Nel progettare la mostra insieme a Marcello Garofalo ci siamo posti un duplice obiettivo. Da un lato volevamo che fosse apprezzata dai cinefili e dai fan sfegatati del regista romano che conoscono la sua filmografia nei minimi dettagli, meglio di molti critici e studiosi. Dall’altra parte, sapevamo di dover creare un percorso che intrigasse anche il pubblico generico, che magari ha visto solo un paio di film o lo conosce solo di nome. Già trovare un equilibrio tra questi due livelli non è stato semplice, ma sicuramente la domanda più difficile a cui dare risposta è stata: come raccontare l’immaginario di un “maestro dell’horror” senza mostrare il suo lato più truculento?

Una curiosità. So che è difficile, ma qual è il suo film preferito di Argento e perché?

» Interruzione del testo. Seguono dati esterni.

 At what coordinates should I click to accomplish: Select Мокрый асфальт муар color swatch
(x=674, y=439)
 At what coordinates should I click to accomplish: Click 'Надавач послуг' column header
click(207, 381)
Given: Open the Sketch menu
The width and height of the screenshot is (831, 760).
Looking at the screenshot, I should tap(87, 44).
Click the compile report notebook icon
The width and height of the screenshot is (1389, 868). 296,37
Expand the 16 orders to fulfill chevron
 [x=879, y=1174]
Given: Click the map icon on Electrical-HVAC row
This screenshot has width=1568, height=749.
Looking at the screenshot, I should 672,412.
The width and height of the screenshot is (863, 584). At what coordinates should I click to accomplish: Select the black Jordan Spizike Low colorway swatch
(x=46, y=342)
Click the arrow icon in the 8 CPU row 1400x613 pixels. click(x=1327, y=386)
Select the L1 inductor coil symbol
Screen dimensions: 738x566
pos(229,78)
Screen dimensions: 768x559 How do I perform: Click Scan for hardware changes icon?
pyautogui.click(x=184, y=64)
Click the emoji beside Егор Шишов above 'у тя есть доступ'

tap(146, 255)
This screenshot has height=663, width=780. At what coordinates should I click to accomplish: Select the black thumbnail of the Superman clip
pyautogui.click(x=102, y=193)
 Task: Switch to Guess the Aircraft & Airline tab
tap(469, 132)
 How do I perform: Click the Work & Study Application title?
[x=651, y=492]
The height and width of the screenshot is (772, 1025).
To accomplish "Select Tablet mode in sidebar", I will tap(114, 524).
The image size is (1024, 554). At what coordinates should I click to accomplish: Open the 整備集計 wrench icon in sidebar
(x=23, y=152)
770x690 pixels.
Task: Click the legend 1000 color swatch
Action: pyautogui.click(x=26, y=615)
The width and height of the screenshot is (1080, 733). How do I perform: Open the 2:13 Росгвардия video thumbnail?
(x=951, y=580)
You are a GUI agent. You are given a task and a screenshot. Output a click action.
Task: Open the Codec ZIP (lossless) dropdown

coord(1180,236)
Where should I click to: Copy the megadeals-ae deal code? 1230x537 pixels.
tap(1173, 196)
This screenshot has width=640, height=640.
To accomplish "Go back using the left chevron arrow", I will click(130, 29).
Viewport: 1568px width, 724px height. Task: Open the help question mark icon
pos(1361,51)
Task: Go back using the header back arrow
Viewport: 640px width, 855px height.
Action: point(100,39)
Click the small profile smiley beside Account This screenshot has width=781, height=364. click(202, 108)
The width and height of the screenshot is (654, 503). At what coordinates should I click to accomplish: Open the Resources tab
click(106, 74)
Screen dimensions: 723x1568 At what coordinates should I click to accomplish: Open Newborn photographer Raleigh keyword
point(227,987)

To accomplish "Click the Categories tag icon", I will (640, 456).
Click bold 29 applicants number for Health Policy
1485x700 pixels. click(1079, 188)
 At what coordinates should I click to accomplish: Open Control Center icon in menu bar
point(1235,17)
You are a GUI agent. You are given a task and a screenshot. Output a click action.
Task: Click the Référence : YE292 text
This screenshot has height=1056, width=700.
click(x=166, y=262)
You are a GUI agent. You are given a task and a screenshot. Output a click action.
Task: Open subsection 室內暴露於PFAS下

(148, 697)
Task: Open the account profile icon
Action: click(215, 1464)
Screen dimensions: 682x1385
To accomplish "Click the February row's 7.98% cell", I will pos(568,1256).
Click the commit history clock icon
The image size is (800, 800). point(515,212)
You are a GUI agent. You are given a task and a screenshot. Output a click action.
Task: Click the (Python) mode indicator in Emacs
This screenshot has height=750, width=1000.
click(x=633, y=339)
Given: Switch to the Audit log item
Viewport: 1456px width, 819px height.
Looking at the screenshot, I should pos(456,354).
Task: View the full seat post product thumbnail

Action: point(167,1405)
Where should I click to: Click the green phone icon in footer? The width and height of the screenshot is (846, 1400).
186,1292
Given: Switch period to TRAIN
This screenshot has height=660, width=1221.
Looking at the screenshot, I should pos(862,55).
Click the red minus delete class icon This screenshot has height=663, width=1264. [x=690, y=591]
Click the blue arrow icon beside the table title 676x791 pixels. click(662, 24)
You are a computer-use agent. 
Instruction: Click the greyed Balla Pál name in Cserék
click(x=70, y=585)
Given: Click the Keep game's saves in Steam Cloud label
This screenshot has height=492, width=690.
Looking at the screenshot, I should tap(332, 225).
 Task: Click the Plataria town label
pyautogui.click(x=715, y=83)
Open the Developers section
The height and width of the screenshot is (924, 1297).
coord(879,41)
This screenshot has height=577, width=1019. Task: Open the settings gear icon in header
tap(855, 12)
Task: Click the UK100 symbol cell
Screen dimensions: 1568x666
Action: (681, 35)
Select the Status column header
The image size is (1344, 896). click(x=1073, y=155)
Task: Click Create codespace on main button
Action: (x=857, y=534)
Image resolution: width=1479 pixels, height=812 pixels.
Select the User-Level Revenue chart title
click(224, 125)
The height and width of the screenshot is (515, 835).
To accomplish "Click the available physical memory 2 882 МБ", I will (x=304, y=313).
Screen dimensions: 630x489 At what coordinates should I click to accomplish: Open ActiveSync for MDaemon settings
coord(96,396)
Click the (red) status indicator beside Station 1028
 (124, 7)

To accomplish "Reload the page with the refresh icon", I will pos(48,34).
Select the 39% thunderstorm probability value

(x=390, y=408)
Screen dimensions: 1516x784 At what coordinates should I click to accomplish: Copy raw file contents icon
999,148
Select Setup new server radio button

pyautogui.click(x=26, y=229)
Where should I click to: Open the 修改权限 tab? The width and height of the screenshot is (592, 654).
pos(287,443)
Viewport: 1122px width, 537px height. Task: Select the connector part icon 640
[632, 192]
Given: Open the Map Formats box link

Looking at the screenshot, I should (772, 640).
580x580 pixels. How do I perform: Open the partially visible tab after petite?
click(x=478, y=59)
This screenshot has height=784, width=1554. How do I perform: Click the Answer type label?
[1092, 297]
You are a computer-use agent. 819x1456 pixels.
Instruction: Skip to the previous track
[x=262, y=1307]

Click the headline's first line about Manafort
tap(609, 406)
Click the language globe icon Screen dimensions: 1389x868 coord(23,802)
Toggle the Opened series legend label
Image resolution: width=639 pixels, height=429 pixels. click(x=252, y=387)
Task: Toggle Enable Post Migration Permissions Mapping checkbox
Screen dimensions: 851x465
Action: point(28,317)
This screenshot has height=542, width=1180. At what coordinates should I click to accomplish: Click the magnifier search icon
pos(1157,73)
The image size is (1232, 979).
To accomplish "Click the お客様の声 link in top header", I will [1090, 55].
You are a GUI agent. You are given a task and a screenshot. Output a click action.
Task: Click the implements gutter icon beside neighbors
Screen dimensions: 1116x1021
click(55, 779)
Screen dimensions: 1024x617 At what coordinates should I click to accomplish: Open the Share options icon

Sicuramente Profondo rosso. L’ho scoperto attraverso la musica dei Goblin, con quel tema così ipnotico da rimanere nella mente come l’ostinato per archi di Bernard Herrmann per la scena nella doccia in Psycho. Sono rimasto colpito dal modo in cui ha trasfigurato Torino: ogni volta che lo riguardo penso alla straordinaria capacità degli artisti di arricchire e impreziosire il mondo in cui viviamo.